▶ _Stated task a_
Reproduce, unchanged, the entries from the line containing "Select the sad pig by door sticker" through the final line of the entries, with both of those lines included.
** BEGIN Document extract **
Scanning signals applied to scanning lines 1 and 2 are set so that the threshold of a pixel B on the scanning line 2 and the threshold of a pixel A on the scanning line 1 varies continuously. Referring to FIG. 7B, a transmittance-voltage curve at temperature 1 indicates that a transmittance up to 100% is displayed in a region on the scanning line 2 and a transmittance thereabove and up to 200% is displayed in a region on the scanning line 1. It is necessary to set the transmittance curve so that it is continuous and has an equal slope spanning from the pixel B to the pixel A.

As a result, even if the pixel A on the scanning line 1 and the pixel B on the scanning line 2 are set to have identical cell shapes as shown in FIG. 9B, it becomes possible to effect a display substantially similar to that in the case where the pixel A and the pixel B are provided with a continuous threshold characteristic (cell at the right side of FIG. 7B).

It has been found desirable to set one-line selection time to be on the order of 60-100 μs for a ferroelectric liquid crystal device in view of delay in transmission of pulse waveform and avoidance of using a ferroelectric liquid crystal having a large spontaneous polarization.

However, when a high-definition display requiring more than 1000 scanning lines is considered, one-frame scanning time amounts to at least 60 μs1000=60 ms, which corresponds to a frame frequency of 16.7 Hz. In line-sequential scanning, a frame frequency of 40 Hz is desired and should be at least 30 Hz so that rewriting of a picture appears to be continuous and smooth.

For example, in the case of a mouse cursor movement on a screen, the cursor image appears to be in pieces and the recognizability thereof becomes extremely inferior, thus resulting in poor display quality, if the frame frequency is below 40 Hz.
** END Document extract **
▶ _Stated task b_
For each statement about the passage on scanning displays, answer yes or no and quote the words of the passage that decide it. (i) A one-line selection time of about 60-100 μs is considered desirable for a ferroelectric liquid crystal device. (ii) A frame frequency of 16.7 Hz is enough for rewriting of a picture to appear smooth. (iii) A mouse cursor image appears to be in pieces when the frame frequency is below 40 Hz.
** BEGIN Records for the exercise **
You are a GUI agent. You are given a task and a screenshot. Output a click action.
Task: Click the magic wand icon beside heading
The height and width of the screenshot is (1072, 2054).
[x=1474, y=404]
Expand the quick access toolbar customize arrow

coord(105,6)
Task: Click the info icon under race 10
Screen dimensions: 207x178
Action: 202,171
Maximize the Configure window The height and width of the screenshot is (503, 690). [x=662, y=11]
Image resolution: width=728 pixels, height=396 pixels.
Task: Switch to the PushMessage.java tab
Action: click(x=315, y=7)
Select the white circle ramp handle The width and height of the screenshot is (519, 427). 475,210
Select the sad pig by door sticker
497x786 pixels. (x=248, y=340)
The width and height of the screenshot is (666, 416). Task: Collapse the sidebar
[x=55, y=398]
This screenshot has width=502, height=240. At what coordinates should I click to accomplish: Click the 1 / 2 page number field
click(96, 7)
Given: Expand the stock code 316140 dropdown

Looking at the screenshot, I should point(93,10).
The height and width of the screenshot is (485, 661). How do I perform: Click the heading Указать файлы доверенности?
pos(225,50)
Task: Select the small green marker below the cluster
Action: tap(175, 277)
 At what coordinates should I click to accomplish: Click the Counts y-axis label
** END Records for the exercise **
▶ _Response a_
Select the sad pig by door sticker
497x786 pixels. (x=248, y=340)
The width and height of the screenshot is (666, 416). Task: Collapse the sidebar
[x=55, y=398]
This screenshot has width=502, height=240. At what coordinates should I click to accomplish: Click the 1 / 2 page number field
click(96, 7)
Given: Expand the stock code 316140 dropdown

Looking at the screenshot, I should point(93,10).
The height and width of the screenshot is (485, 661). How do I perform: Click the heading Указать файлы доверенности?
pos(225,50)
Task: Select the small green marker below the cluster
Action: tap(175, 277)
 At what coordinates should I click to accomplish: Click the Counts y-axis label

▶ _Response b_
(i) Yes: "It has been found desirable to set one-line selection time to be on the order of 60-100 μs for a ferroelectric liquid crystal device"
(ii) No: "a frame frequency of 40 Hz is desired and should be at least 30 Hz so that rewriting of a picture appears to be continuous and smooth"
(iii) Yes: "the cursor image appears to be in pieces" and "if the frame frequency is below 40 Hz"